Court Opinion

ID: 9445890
Source: CourtListenerOpinion
Date Created: 2023-08-03 21:40:19.449308+00
Date Added: 2024-06-11T17:30:26.447468
License: Public Domain

MAGRUDER, Chief Judge
(concurring).
The court’s opinion is quite right in ruling that the applicable law in this case is federal maritime law, of which the Supreme Court of the United States is necessarily the ultimate expositor. Therefore, we need not be concerned with the Massachusetts cases, which seem to say that where an occupier merely permits a person to enter the premises for his own convenience, the occupier owes such person no duty other than a duty to refrain from intentional or willful and wanton injury. Cf. Murphy v. Boston & Maine R. R., 1924, 248 Mass. 78, 142 N.E. 782.

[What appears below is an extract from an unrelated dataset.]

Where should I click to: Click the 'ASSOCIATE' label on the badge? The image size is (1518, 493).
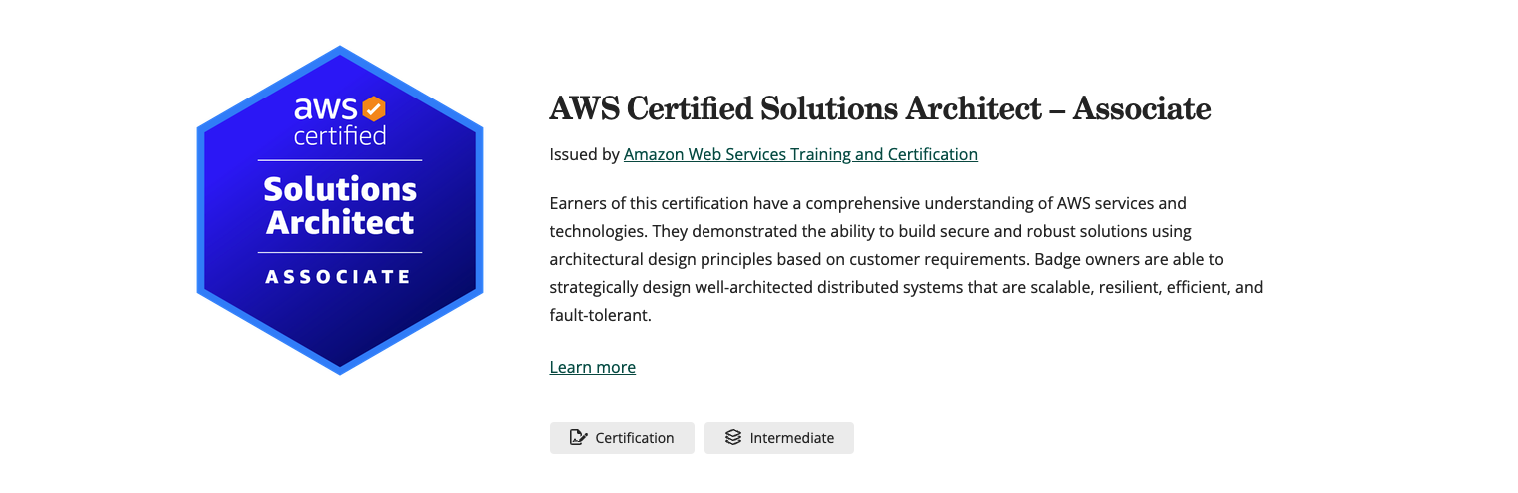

Since the general maritime law is being constantly enriched by common law analogies (see Jansson v. Swedish American Line, 1 Cir., 1950, 185 F.2d 212, 217, 30 A.L.R.2d 1385), it may be that the Supreme Court will adopt, as part of the general maritime law, the categories of trespasser, licensee, and business visitor, with differently defined duties with respect to each, as laid down in Am.L.Inst., Restatement of Torts § 329 et seq.
On the other hand, the Supreme Court conceivably might regard this approach as putting the cart before the horse. Instead of first determining plaintiff’s status on the premises by reference to a few rather rigid categories, with the occupier's obligation predetermined once the plaintiff’s status is settled, the Supreme Court might insist upon looking at the special facts of the particular case so as to fashion a duty on the occupier’s part appropriate to the case. Thus, it is conceivable that the Supreme Court would say that, in the very unique fact situation presented in the case at bar, the owner of the Christina J owed to seamen crossing her decks to reach a contiguous vessel the same duty of care to furnish a reasonably safe place to work, including a reasonably safe mode of exit and ingress, as the owner of the Christina J owed to members of the crew of the latter vessel.
But I know of no Supreme Court decision pointing to the foregoing conclusion. In the absence of such controlling authority it seems to me that, having in view the customs of the trade, the most that could be inferred from the facts of the case at bar would be that the Christina J permitted her deck to be used as a convenient crossing place whereby persons could reach a contiguous vessel; that persons so crossing her deck were there for no purpose directly or indirectly serving the business interests of the Christina J; that the duty of the occupier in such a case could be no greater than a duty of care in the conduct of dangerous activities, and a duty of care to make known to such bare licensees any dangerous conditions of the premises of which the occupier is subjectively aware, and of which the occupier has reason to believe may not be discovered by the licensee himself. See Restatement of Torts §§ 341, 342.
Since there is no evidence from which it could be inferred that the defendant violated the duty so defined, I concur in the judgment of the court.